Walsh is expected to be confirmed soon as US labor secretary, and Council President Kim Janey will serve as acting mayor. She has not yet said if she will run for mayor.

Dorchester resident Dana Depelteau, who is unemployed, has also filed paperwork with the state to run for mayor.

Barros, 47, grew up off Dudley Street in Roxbury and is the son of Cape Verdean immigrants. He excelled in school, graduated from an Ivy League college, and landed in big business in Manhattan. In 2010, he became the first person of Cape Verdean descent to serve on the Boston School Committee.

He came in sixth in the 2013 preliminary contest for mayor, and went to work in the Walsh administration.

Barros said he also plans to prioritize climate change, equity and inclusion, particularly around affordable housing, and support for schools and families. He said he would target the embattled Madison Park Technical Vocational High School, calling it “a gem” that needs to be supported and nurtured.


Barros also said he is proud to have led a city disparity study that showed scant city spending on contracts awarded to Black, Latino, and white women business owners. He pushed back at critics who said the Walsh administration did not do enough to move those numbers.

Barros noted that the data was not new and pointed to a 2003 disparity study on the same topic that highlighted the same shortcomings, but was inconclusive. He said the city did not have clean and clear data to address the critical questions and satisfy the legal definition of substantial disparity.

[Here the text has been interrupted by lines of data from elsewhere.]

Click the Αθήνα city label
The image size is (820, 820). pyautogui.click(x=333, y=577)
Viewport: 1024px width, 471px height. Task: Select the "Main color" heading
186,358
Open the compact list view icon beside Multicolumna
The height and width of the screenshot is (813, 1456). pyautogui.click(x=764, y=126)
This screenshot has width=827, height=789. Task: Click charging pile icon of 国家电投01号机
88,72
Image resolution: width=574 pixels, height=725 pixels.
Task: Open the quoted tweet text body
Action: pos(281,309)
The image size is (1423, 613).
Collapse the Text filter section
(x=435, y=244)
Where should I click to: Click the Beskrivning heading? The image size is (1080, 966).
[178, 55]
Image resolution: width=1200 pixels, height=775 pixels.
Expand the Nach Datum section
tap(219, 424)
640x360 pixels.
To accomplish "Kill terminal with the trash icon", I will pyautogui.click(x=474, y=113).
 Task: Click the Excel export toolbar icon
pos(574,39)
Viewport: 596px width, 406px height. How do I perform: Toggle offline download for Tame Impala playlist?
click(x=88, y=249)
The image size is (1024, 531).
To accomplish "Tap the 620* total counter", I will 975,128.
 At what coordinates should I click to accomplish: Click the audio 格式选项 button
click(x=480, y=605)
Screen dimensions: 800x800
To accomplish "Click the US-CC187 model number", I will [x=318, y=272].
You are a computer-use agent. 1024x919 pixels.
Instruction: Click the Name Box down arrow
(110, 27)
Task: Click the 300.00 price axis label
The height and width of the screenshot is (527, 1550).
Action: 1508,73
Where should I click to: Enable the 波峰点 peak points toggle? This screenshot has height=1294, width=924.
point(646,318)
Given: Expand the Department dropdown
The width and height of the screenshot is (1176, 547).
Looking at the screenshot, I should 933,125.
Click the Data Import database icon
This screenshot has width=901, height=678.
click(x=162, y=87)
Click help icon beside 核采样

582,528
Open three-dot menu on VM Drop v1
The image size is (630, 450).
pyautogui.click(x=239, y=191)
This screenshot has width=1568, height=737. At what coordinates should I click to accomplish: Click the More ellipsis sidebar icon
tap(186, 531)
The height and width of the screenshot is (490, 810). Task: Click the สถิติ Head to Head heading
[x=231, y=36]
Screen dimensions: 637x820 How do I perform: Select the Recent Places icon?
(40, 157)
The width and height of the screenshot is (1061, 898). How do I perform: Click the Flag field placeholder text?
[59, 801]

That has now changed with the study, Barros said, and a set of goals set by Walsh last month that aims to steer more contracts to women and people of color.

“We had to make sure that the work that we did was going to . . . put the city [on the right track],’' Barros said. “I’m proud of the fact that we have the right tool. I’m proud that the mayor signed an executive order with aggressive goals . . . for the City of Boston with a clear mandate and that we’re going to have reporting and accountability.”

Barros launched his first campaign at the Haley House, a small business in Nubian Square. On Thursday, he made his announcement at another small business — Restaurante Cesaria, which he co-owns with one of his brothers and a cousin.


Like many small businesses, the restaurant has felt the pinch of the pandemic, and some managers went without pay for stretches, Barros said.

“We felt it during the pandemic, like everyone else. These are tough times‚’’ Barros said, noting the conversations he has had with small business owners who have had to close and workers who have lost their jobs. “I felt the pain.”

He described his first mayoral campaign as an uphill battle, because he had to work hard introducing himself to a vast swath of the city while also making the case that he could be the chief executive. But after eight years in the Walsh administration, Barros said, he will effectively make the case that he has the government experience unmatched by anyone else in the race thus far.

Danny McDonald of Globe staff contributed to this story.